Beauty ingredient trends and launches, as seen at California SCC Suppliers’ Day

By Deanna Utroske

- Last updated on GMT

Beauty ingredient trends and launches, as seen at California SCC Suppliers’ Day

Related tags Cosmetics design Cosmetics

The 2017 edition of the biennial, West Cost cosmetics and personal care industry trade show took place last month at the Long Beach Convention Center. Cosmetics Design was there to check in on what’s new and next in beauty product formulations.

Suppliers and distributors featuring naturally derived or inspired ingredients, bio-based ingredients, and alternatives to petroleum-based and conventional inputs are to be expected at the trade show, which caters to the more stringently regulated and green-minded beauty industry that exists in the California region. Of course, not only are visiting brands and attendees local to California, many of the exhibitors are based in the area as well.

Accordingly, many of the trends and launches that appeared at the show fall under the cleaner, greener beauty umbrella. Fragrance maker Sozio, for instance was showing mini concept scents based on coconut and rose, because, as Julie Movessian, that company’s marketing director, tells Cosmetics Design, today “consumers want earthy things and natural ingredients.”

Plants and soil

Numerous natural plant, fruit, seed, and nut oils were on exhibit. Among the most distinctive such oils were sandalwood seed and sandalwood essential oils from DownUnder Enterprises. Interestingly, as Dee-Ann Prather, the company’s president tells this publication, DownUnder is also processing the inner shell of sandalwood seeds as well as tea tree leaves into natural exfoliants (alternatives to the plastic micro beads that have fallen out of favor as of late).

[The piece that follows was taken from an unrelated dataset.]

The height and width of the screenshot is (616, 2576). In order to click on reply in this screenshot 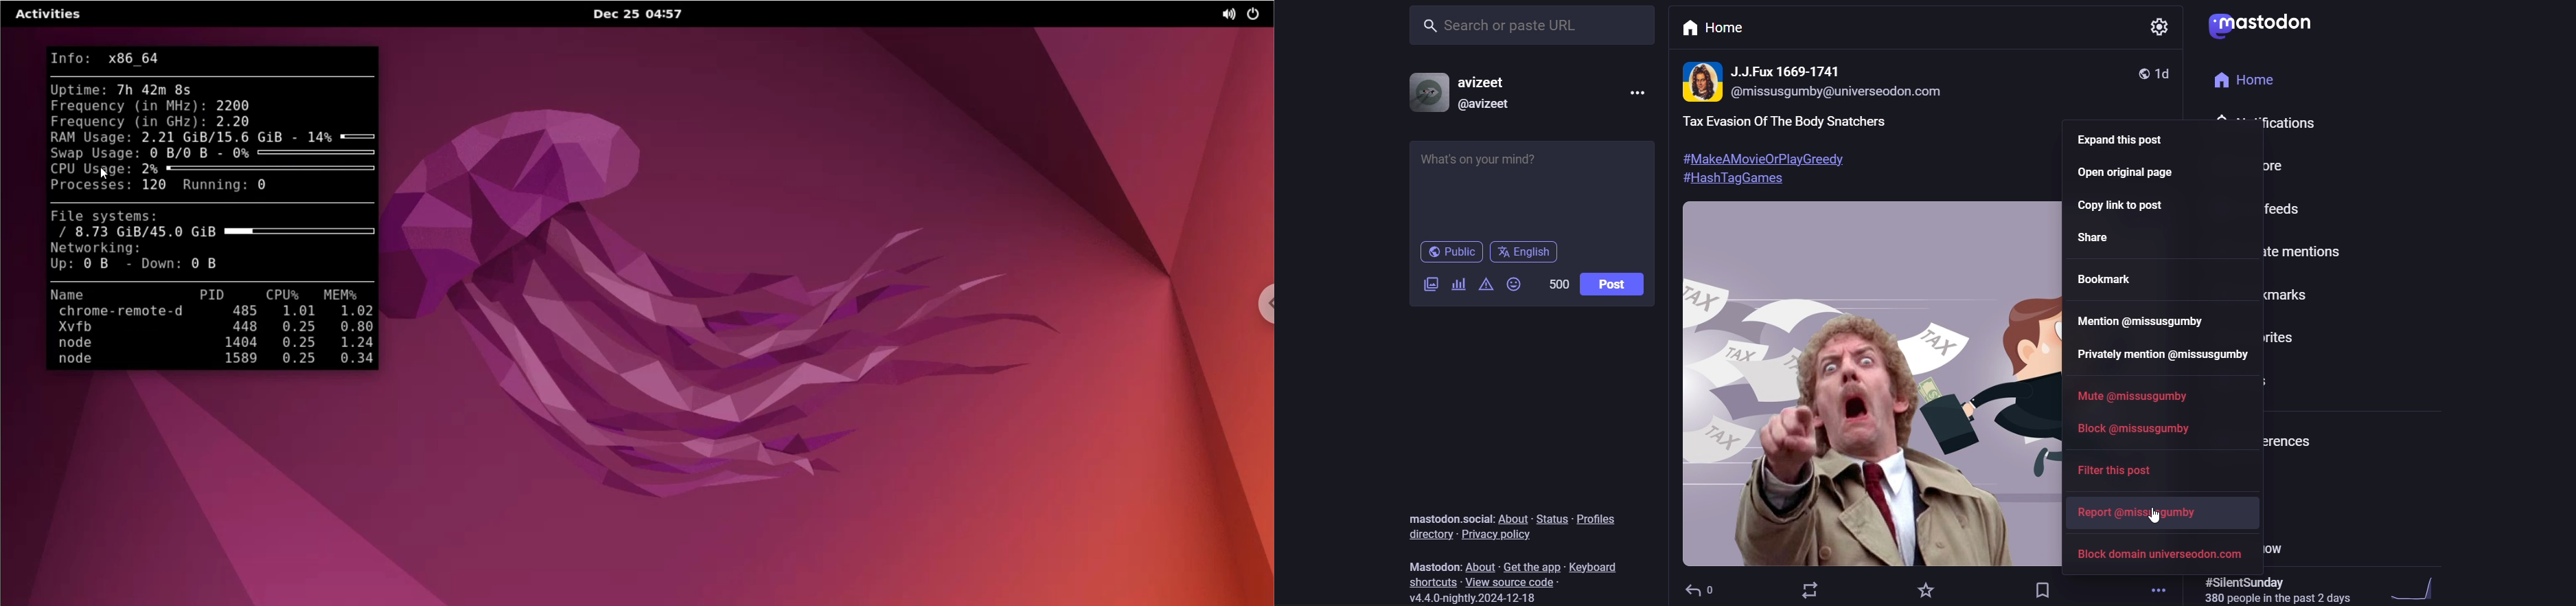, I will do `click(1700, 587)`.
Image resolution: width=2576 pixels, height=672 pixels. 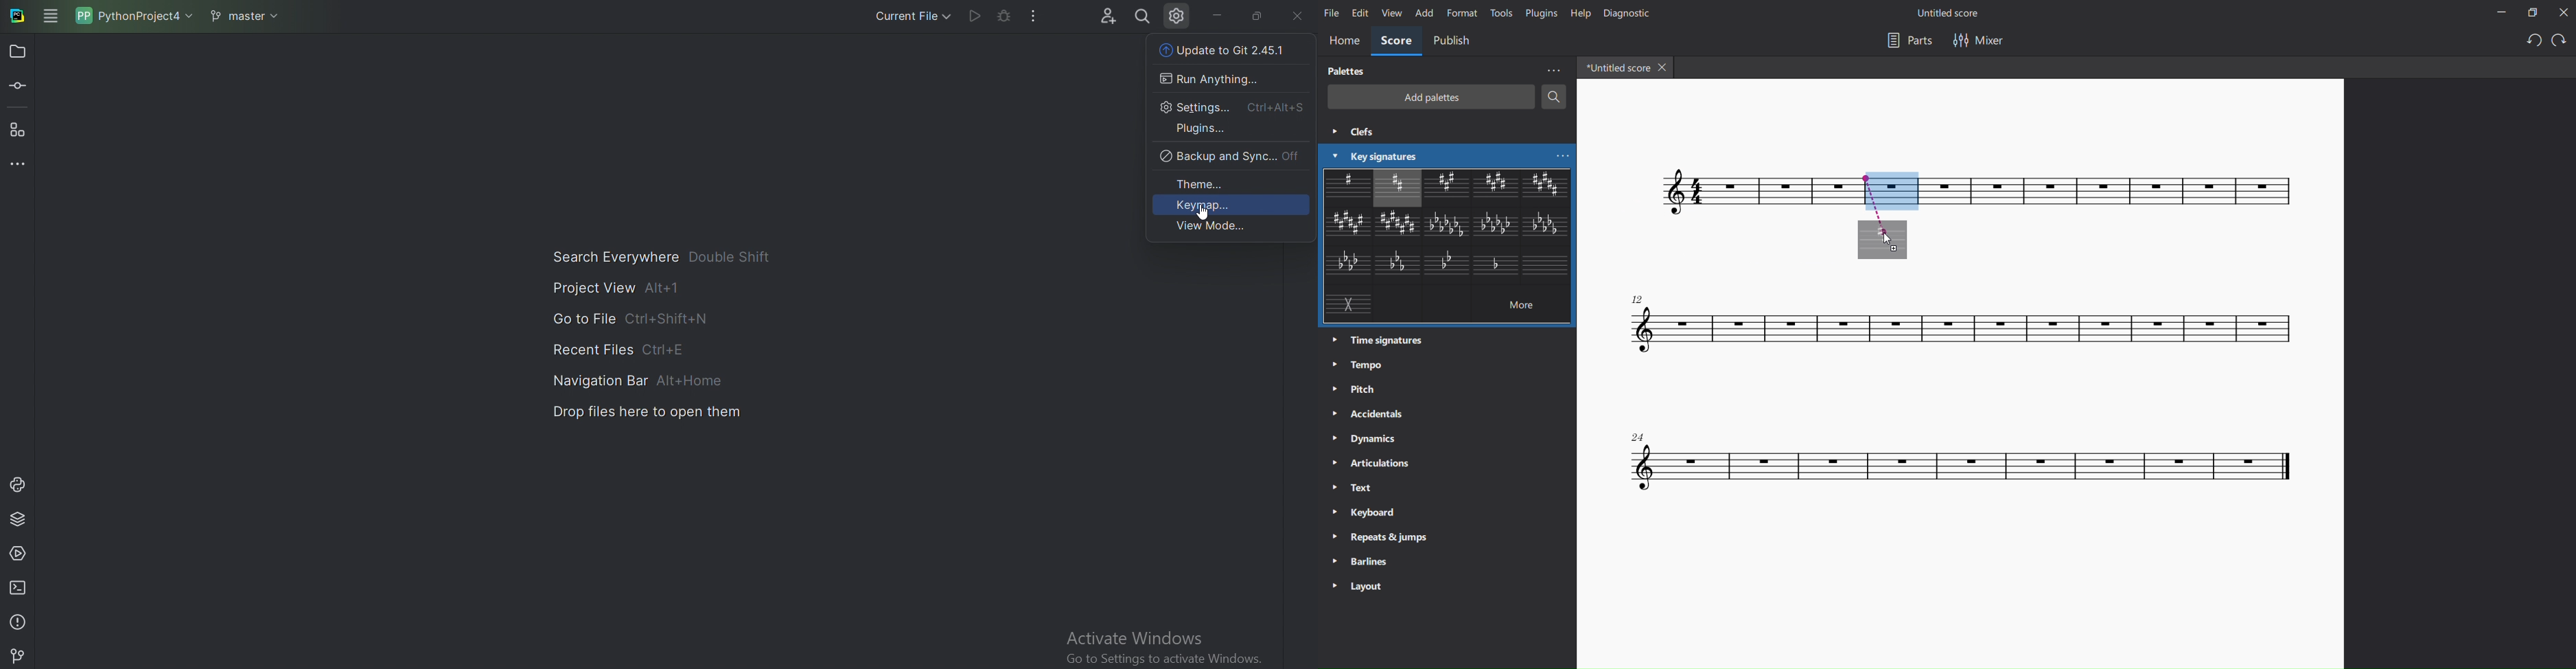 What do you see at coordinates (1497, 266) in the screenshot?
I see `other key signature` at bounding box center [1497, 266].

Oils of Aloha was showing expeller pressed Macadamia Oil, Kukui Oil, and Certified Organic SOLaleur (a version of Kukui Oil stabilized with the antioxidant D-Aplha Tocopherol). That company calls its Maca Nut oil “Hawaii’s natural emollient,” ​according to marketing materials that Melanie K.S. Hatchie, operations and quality assurance manager at Oils of Aloha, shared with Cosmetics Design.

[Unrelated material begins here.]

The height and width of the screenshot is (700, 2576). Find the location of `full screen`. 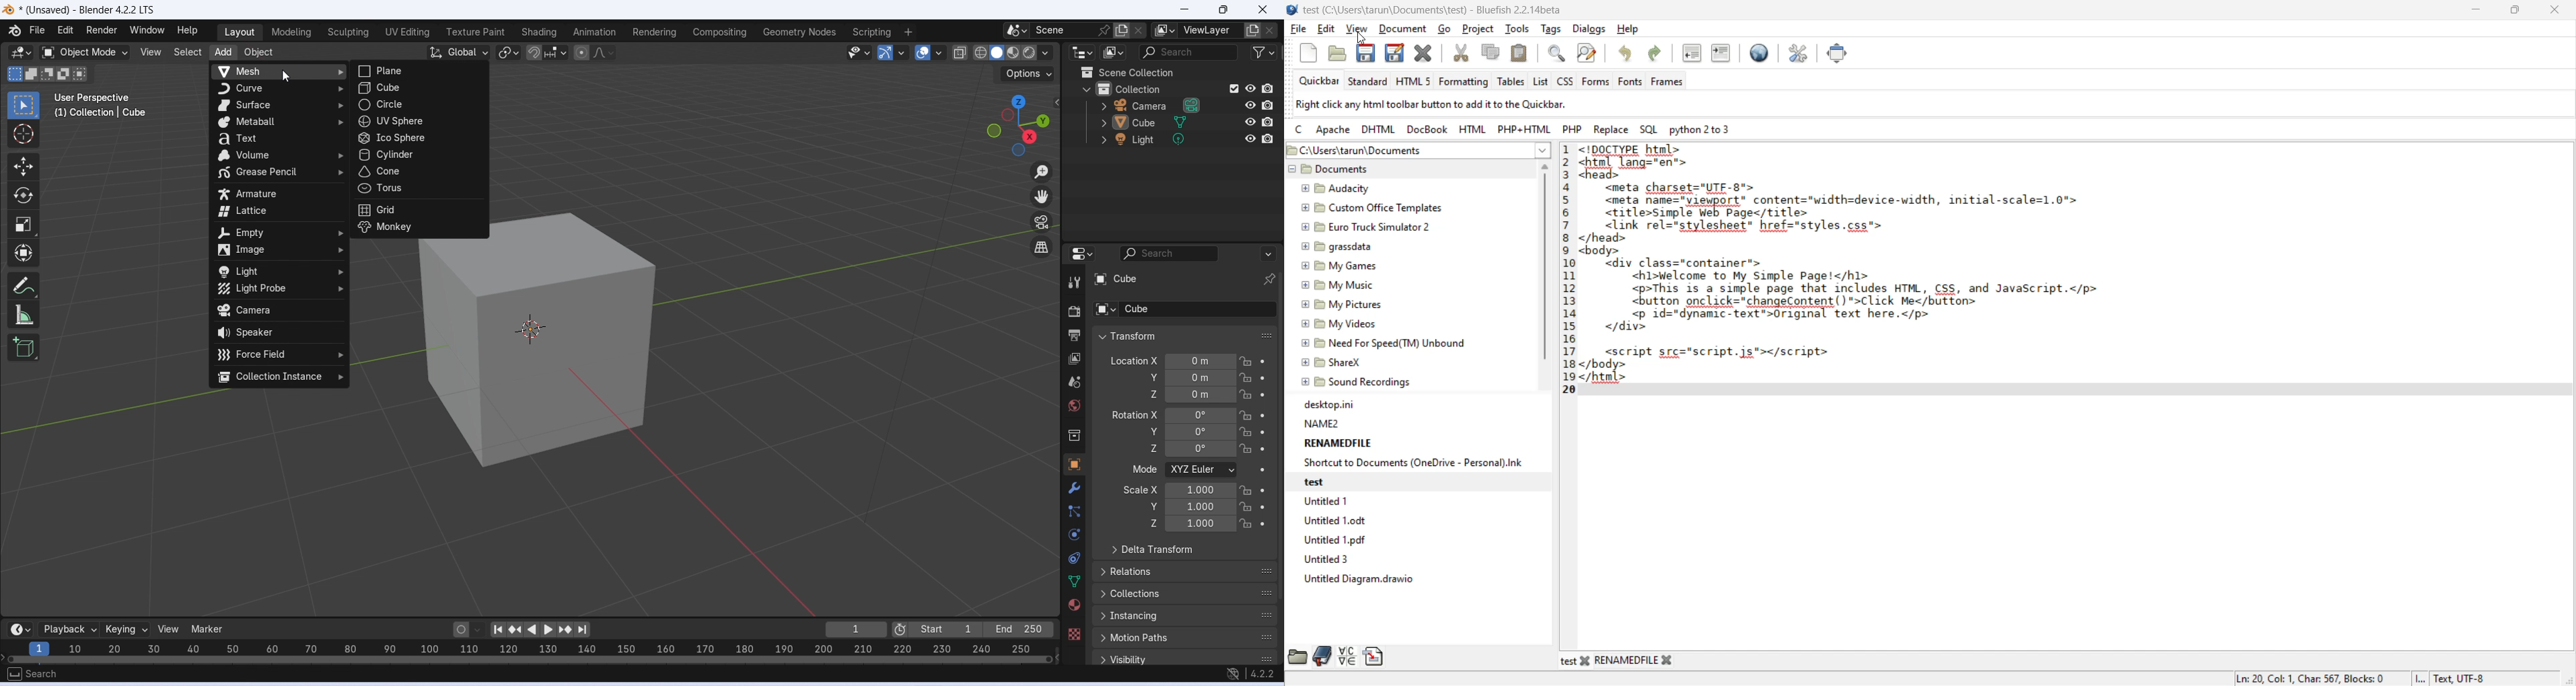

full screen is located at coordinates (1838, 55).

A Canadian glacial clay, soon to be on the market, was on display at the California SCC event too. Through a business arrangement with the Heiltsuk people, Kisameet clay is being mined and will be sold for use in the cosmetics and personal care industry. Company representatives Cosmetics Design spoke with at the show asked not to be quoted; but the company site describes the ingredient as a “mineral clay [that] is ethically harvested on an island near the central coast of British Columbia. Sourced from a shallow granite basin that is 400-feet inland and lies above sea level, Kisameet Glacial Clay is pristine – free from contaminants and untainted by marine waste and environmental pollutants.”

Natural fragrance

Many fragrance suppliers were exhibiting at this year’s California SCC Suppliers’ Day show. Among them, St. Louis, Missouri – based Chemia Fragrance & Flavors. That company’s vice president of innovation and sustainability, Thomas A. Meyer, tells Cosmetics Design that smart fragrance suppliers today are looking to the indie beauty market for inspiration. “Small customers,” ​he says, “are more trendy than big customers…[because] brands with primary distribution on Amazon are trying harder to satisfy consumers that bigger consumers, which are more focused on satisfying retail.”

And hands down one of the most cutting-edge fragrance suppliers at the tradeshow was Palette Naturals, a new company launched by industry veteran Miriam Vareldzis. Palette Naturals supplies startups and affordable personal care and fragrance brands with all natural accords. Each accord is developed as a starting point for perfumers or product formulators; and perhaps most importantly, each come with a completely transparent ingredient list. (Read more about Palette Naturals on Cosmetics Design here.​)

New ingredient launches

This was the first industry tradeshow where the new active delivery mechanism known as nanofiber tech was available. Laura M. Frazier, director of Nanofiber Technology LLC was on hand at Suppliers’ Day talking interested attendees through her poster presentation about the material. The new technology is essentially an ingredient solution dissolved into polymer fibers and then spun into a simple cloth, as Frazier tells Cosmetics Design. When applied topically, the actives release.

Evonik was showing its new TEGO Feel C 10 (cellulose) ingredient. Anne Mu, applied technology manager of rinse off personal care for Evonik’s North America business, explains that the micro plastic replacement ingredient has a “smooth feel,” ​that prototype products formulated with TEGO Feel C 10 have a “light, silky after feel,…absorb sebum, and help reduce the glossy look of excessive oil.”